Hoge Raad, 26-11-2021, ECLI:NL:HR:2021:1667, 20/02917
Hoge Raad, 26-11-2021, ECLI:NL:HR:2021:1667, 20/02917
Gegevens
- Instantie
- Hoge Raad
- Datum uitspraak
- 26 november 2021
- Datum publicatie
- 26 november 2021
- ECLI
- ECLI:NL:HR:2021:1667
- Formele relaties
- Conclusie: ECLI:NL:PHR:2021:736
- In cassatie op : ECLI:NL:GHSHE:2020:2245
- Zaaknummer
- 20/02917
Inhoudsindicatie
artikelen 220 en 220c Gemeentewet; heffingsmaatstaf voor de OZB-gebruiker; 220e Gemeentewet; woondelenvrijstelling;
Uitspraak
HOGE RAAD DER NEDERLANDEN
BELASTINGKAMER
Nummer 20/02917
Datum 26 november 2021
ARREST
in de zaak van
het DAGELIJKS BESTUUR VAN DE BELASTINGSAMENWERKING OOST-BRABANT
tegen
[X1] te [Z] (hierna: belanghebbende)
op het beroep in cassatie tegen de uitspraak van het Gerechtshof 's-Hertogenbosch van 16 juli 2020, nr. 19/006831, op het hoger beroep van belanghebbende tegen een uitspraak van de Rechtbank Oost-Brabant (nr. SHE 18/128) betreffende een aan belanghebbende opgelegde aanslag in de onroerendezaakbelastingen van de gemeente [...] voor het jaar 2017 betreffende de onroerende zaak [a-straat 1] te [Z] .
1 Geding in cassatie
Het dagelijks bestuur van de Belastingsamenwerking Oost-Brabant (hierna: het Bestuur), vertegenwoordigd door [P] , heeft tegen de uitspraak van het Hof beroep in cassatie ingesteld. Het beroepschrift in cassatie is aan dit arrest gehecht en maakt daarvan deel uit.

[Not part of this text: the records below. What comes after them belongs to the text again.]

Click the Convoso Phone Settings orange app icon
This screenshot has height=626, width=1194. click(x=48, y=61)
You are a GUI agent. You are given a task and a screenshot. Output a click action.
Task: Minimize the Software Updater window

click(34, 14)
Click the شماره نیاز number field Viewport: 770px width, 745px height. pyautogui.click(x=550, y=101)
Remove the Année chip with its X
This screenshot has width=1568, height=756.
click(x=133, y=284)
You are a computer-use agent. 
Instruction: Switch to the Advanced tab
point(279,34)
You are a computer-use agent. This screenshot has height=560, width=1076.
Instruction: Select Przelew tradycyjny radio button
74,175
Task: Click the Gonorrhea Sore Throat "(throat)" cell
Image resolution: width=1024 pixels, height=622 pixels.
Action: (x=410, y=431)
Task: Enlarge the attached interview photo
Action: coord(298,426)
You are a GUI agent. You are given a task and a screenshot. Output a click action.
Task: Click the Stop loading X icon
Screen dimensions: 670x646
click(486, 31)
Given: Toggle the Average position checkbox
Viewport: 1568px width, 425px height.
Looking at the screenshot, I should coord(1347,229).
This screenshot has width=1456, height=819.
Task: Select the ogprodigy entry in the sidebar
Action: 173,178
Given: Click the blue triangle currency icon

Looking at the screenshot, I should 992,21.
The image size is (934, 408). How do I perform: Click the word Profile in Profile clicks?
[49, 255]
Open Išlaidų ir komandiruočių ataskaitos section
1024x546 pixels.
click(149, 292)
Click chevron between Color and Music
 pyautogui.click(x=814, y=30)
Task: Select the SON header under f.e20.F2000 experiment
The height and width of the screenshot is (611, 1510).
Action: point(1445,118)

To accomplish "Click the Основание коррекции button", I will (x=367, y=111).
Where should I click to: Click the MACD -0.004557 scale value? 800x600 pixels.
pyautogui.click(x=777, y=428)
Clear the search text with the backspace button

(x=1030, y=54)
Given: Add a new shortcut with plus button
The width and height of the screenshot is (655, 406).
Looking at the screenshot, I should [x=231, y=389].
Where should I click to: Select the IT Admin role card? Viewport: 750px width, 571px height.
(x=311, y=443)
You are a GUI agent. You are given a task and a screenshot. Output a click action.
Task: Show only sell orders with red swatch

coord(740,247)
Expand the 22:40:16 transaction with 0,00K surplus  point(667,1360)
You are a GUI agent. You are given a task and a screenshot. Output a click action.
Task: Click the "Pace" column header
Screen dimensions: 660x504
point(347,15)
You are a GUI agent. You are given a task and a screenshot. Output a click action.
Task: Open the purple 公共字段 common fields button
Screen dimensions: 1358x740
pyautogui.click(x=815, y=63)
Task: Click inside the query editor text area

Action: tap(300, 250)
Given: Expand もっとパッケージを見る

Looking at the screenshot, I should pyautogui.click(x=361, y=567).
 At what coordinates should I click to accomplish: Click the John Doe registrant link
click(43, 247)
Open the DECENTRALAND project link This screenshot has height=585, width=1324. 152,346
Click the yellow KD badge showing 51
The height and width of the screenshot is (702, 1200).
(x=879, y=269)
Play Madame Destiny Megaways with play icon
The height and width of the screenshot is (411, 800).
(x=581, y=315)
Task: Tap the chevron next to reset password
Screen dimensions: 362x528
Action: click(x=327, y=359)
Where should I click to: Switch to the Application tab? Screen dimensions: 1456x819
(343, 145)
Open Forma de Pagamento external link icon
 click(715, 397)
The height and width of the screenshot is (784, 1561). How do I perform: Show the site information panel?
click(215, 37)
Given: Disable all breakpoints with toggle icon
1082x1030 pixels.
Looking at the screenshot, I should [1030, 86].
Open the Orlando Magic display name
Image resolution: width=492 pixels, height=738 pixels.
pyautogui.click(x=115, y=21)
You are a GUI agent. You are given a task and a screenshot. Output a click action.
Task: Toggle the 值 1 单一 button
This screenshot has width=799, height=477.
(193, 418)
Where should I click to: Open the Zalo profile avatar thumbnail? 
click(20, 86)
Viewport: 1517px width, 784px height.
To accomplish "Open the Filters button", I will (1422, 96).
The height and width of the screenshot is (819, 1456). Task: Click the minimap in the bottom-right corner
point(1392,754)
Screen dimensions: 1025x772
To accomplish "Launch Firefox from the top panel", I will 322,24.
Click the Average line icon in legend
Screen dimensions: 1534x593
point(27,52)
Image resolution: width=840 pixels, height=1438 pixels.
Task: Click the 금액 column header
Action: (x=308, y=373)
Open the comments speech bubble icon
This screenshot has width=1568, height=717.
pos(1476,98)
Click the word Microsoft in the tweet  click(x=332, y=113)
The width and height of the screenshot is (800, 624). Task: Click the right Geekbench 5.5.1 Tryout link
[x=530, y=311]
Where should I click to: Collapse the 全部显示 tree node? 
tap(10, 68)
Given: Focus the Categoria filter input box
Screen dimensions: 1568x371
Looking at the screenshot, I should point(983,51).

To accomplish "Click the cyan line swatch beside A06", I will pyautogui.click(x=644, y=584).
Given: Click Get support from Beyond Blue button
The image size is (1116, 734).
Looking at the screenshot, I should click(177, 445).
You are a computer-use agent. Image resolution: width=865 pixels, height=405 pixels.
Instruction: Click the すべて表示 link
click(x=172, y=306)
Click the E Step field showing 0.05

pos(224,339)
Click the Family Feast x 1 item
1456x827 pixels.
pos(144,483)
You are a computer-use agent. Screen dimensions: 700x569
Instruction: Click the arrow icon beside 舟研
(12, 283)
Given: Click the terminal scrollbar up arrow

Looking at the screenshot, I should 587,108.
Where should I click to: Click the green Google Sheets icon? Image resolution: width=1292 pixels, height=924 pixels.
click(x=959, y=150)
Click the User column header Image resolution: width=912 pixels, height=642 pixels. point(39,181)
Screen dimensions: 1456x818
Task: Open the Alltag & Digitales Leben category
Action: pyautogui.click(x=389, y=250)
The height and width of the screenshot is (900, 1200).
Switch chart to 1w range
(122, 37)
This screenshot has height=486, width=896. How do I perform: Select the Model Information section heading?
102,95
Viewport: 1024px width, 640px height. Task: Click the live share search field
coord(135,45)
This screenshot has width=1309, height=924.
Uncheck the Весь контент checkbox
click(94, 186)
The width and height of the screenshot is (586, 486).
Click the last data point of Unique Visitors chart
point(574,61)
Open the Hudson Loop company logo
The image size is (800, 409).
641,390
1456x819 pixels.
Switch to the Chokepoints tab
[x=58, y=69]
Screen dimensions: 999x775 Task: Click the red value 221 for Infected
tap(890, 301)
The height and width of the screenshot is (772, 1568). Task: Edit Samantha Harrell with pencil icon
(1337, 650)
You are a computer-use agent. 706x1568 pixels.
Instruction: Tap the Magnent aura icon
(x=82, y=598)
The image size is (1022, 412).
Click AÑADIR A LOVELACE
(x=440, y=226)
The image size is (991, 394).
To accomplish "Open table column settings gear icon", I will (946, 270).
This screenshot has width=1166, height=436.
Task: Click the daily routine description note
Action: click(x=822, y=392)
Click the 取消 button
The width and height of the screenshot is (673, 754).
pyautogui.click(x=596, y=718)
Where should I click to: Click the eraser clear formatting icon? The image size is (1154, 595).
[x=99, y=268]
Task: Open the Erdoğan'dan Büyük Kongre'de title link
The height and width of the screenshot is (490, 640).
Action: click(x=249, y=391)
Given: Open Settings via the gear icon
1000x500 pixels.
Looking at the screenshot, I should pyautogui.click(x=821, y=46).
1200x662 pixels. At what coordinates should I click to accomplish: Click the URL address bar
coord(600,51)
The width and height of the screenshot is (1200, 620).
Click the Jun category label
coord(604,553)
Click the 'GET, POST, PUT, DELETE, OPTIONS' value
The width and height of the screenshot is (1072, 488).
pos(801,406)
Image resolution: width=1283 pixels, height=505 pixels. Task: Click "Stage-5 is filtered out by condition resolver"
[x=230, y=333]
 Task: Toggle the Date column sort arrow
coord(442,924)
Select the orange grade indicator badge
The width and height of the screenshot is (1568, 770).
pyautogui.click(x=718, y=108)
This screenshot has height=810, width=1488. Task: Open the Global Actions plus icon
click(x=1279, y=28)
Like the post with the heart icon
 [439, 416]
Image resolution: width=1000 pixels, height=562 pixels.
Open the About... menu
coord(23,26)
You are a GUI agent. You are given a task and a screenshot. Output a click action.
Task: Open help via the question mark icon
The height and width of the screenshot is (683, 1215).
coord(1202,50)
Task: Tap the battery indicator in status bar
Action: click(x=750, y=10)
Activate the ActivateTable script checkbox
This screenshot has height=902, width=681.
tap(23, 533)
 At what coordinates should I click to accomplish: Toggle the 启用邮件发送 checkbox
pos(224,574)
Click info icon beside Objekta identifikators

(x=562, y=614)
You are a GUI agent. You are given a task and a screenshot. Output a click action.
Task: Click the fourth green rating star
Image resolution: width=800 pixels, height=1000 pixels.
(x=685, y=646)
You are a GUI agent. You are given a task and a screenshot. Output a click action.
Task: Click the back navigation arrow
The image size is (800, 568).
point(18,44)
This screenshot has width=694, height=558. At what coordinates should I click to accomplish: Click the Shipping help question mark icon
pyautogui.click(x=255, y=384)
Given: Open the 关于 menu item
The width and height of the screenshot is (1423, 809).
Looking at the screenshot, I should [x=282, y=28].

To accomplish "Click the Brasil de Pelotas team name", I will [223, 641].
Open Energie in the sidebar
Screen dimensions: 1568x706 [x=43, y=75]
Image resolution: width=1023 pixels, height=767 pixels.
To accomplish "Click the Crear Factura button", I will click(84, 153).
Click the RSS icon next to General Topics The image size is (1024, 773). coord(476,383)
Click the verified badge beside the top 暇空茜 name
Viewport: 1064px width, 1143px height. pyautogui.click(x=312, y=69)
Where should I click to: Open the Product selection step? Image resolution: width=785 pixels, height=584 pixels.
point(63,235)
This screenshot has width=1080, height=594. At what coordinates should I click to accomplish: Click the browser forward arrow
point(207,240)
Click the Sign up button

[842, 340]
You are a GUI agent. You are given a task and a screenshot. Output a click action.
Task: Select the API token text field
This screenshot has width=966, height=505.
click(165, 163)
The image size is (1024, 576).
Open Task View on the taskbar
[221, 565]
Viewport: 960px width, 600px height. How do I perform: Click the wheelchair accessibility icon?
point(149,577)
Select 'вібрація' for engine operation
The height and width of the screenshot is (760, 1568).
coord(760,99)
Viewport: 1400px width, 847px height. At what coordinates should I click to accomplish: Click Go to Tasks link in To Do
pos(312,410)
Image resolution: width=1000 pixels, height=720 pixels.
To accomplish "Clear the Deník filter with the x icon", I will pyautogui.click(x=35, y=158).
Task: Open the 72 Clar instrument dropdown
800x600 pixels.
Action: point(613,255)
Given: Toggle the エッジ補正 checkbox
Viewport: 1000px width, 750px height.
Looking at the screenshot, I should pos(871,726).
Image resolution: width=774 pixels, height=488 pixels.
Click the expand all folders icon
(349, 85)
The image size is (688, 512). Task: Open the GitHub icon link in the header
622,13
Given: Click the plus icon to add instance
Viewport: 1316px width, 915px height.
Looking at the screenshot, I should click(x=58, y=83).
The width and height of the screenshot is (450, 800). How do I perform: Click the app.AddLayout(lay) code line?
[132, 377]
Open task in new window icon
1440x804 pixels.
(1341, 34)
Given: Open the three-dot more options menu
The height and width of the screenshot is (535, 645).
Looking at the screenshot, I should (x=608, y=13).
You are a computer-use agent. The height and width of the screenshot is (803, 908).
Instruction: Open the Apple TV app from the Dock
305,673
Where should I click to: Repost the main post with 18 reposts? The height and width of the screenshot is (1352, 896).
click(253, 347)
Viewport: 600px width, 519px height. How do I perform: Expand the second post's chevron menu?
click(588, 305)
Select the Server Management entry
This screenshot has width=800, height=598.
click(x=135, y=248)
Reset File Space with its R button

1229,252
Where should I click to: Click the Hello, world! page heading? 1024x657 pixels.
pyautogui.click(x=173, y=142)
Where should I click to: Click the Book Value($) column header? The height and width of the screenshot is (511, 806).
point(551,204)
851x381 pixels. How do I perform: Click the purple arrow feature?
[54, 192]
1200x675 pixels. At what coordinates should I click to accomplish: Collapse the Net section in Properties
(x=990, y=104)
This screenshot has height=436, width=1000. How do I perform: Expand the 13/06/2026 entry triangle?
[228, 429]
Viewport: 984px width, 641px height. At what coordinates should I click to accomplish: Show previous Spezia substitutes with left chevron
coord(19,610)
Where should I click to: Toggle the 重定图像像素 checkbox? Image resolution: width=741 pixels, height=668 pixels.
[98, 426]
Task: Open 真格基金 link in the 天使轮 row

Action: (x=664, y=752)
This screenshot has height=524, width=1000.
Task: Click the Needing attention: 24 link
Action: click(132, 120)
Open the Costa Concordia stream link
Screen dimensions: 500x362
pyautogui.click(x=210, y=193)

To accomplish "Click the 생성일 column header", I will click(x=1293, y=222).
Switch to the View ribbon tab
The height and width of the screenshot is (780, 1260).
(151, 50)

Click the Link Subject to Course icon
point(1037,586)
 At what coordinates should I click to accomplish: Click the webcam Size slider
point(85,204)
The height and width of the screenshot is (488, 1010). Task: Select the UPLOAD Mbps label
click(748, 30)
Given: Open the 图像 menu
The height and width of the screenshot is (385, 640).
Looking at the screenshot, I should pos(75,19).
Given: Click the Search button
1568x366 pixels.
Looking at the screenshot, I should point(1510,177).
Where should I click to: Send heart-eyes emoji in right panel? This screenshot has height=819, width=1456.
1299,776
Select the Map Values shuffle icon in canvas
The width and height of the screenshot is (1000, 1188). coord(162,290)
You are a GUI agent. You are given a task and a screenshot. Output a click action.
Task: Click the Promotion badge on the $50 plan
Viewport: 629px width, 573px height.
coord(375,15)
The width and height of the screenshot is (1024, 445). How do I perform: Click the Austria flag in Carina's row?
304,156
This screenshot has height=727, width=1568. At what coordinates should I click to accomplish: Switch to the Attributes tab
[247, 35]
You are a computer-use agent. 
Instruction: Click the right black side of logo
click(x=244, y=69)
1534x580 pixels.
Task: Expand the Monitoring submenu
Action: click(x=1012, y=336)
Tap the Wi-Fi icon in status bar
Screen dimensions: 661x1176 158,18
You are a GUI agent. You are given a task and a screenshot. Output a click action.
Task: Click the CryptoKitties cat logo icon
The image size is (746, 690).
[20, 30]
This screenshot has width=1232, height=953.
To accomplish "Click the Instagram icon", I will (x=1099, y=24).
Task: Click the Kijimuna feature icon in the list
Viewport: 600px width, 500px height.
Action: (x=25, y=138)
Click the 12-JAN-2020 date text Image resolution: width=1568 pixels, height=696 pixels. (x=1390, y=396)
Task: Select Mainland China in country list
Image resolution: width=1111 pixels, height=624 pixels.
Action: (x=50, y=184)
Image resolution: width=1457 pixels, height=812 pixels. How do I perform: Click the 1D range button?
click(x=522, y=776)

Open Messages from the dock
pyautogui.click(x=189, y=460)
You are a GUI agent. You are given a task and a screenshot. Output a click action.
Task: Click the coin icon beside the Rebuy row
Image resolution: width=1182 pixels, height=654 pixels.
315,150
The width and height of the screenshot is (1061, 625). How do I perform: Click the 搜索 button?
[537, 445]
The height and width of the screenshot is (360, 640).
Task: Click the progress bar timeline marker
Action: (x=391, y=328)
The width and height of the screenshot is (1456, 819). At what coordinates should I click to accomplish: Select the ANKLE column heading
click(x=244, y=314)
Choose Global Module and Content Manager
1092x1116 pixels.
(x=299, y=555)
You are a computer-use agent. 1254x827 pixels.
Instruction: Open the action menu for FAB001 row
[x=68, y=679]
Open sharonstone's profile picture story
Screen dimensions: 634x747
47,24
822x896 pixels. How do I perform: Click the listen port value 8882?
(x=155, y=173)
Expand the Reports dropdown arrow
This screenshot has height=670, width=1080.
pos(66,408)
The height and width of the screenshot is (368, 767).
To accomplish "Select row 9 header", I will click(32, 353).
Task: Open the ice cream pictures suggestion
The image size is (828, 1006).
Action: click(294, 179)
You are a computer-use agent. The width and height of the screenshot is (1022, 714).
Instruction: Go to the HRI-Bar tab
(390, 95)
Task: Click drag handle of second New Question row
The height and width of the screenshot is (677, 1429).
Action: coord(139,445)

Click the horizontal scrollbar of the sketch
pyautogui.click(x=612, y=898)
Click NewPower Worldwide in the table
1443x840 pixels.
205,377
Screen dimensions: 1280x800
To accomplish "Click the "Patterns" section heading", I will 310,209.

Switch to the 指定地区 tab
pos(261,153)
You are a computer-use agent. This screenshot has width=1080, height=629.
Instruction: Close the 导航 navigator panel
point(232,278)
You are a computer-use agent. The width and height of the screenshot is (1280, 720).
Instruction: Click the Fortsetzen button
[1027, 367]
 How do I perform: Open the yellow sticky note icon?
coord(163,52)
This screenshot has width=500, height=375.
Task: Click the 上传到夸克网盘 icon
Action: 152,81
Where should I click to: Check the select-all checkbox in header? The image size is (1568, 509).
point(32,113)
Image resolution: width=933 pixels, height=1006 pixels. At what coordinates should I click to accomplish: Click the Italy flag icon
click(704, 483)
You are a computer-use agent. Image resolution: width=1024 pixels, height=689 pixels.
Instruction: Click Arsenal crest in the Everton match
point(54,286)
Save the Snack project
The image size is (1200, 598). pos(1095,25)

Belanghebbende, vertegenwoordigd door G. Gieben heeft een verweerschrift ingediend.
De Advocaat-Generaal R.L.H. IJzerman heeft op 4 augustus 2021 geconcludeerd tot ongegrondverklaring van het beroep in cassatie.2
Het Bestuur heeft schriftelijk op de conclusie gereageerd.
2 Uitgangspunten in cassatie
Belanghebbende is mede-eigenaar en mede-gebruiker van de onroerende zaak [a-straat 1] te [Z] , bestaande uit een woning, drie varkensstallen met bijbehorende mestkelders, een werktuigenberging, een buitenbak/buitenmanege, erfverharding en grond. Aan belanghebbende is voor het jaar 2017 onder meer een aanslag in de onroerendezaakbelastingen opgelegd als gebruiker (hierna: OZB-gebruiker) (artikel 220, letter b, Gemeentewet).
Bij het opleggen van de aanslag OZB-gebruiker is uitgegaan van een waarde van de onroerende zaak als bedoeld in artikel 17 van de Wet waardering onroerende zaken (hierna: Wet WOZ) per 1 januari 2016 (hierna: de peildatum) van € 531.000. De aanslag OZB-gebruiker is vastgesteld naar een heffingsmaatstaf van € 224.000.
In de procedure bij de Rechtbank heeft de heffingsambtenaar een rapport, gedateerd 25 maart 2019, overgelegd waarin de waarde van de onroerende zaak per de peildatum is getaxeerd op € 573.000, waarvan € 324.000 voor de waarde van de woning en € 249.000 voor de waarde van de niet tot woning dienende delen.
3 Procedure voor het Hof
Voor het Hof was onder meer in geschil of de aanslag OZB-gebruiker te hoog was.
Het Hof heeft, onder verwijzing naar het arrest van de Hoge Raad van 3 juni 2016, ECLI:NL:HR:2016:1040 (hierna: het arrest van 3 juni 2016), geoordeeld dat de grondslag voor de gebruikersbelasting moet worden vastgesteld op € 531.000 (de vastgestelde WOZ-waarde) min € 324.000 (de in 2.3 vermelde waarde van de woondelen) of € 207.000. Daartoe heeft het Hof overwogen dat uit artikel 220c Gemeentewet volgt dat de heffingsmaatstaf voor de OZB-gebruiker de vastgestelde WOZ-waarde van de gehele onroerende zaak verminderd met de waarde van de woondelen is, en dat die waarde van de woondelen moet worden vastgesteld op € 324.000 omdat belanghebbende zich aan die waarde heeft geconformeerd. Het Hof heeft daarom de aanslag OZB-gebruiker verminderd tot een naar een heffingsmaatstaf van € 207.000.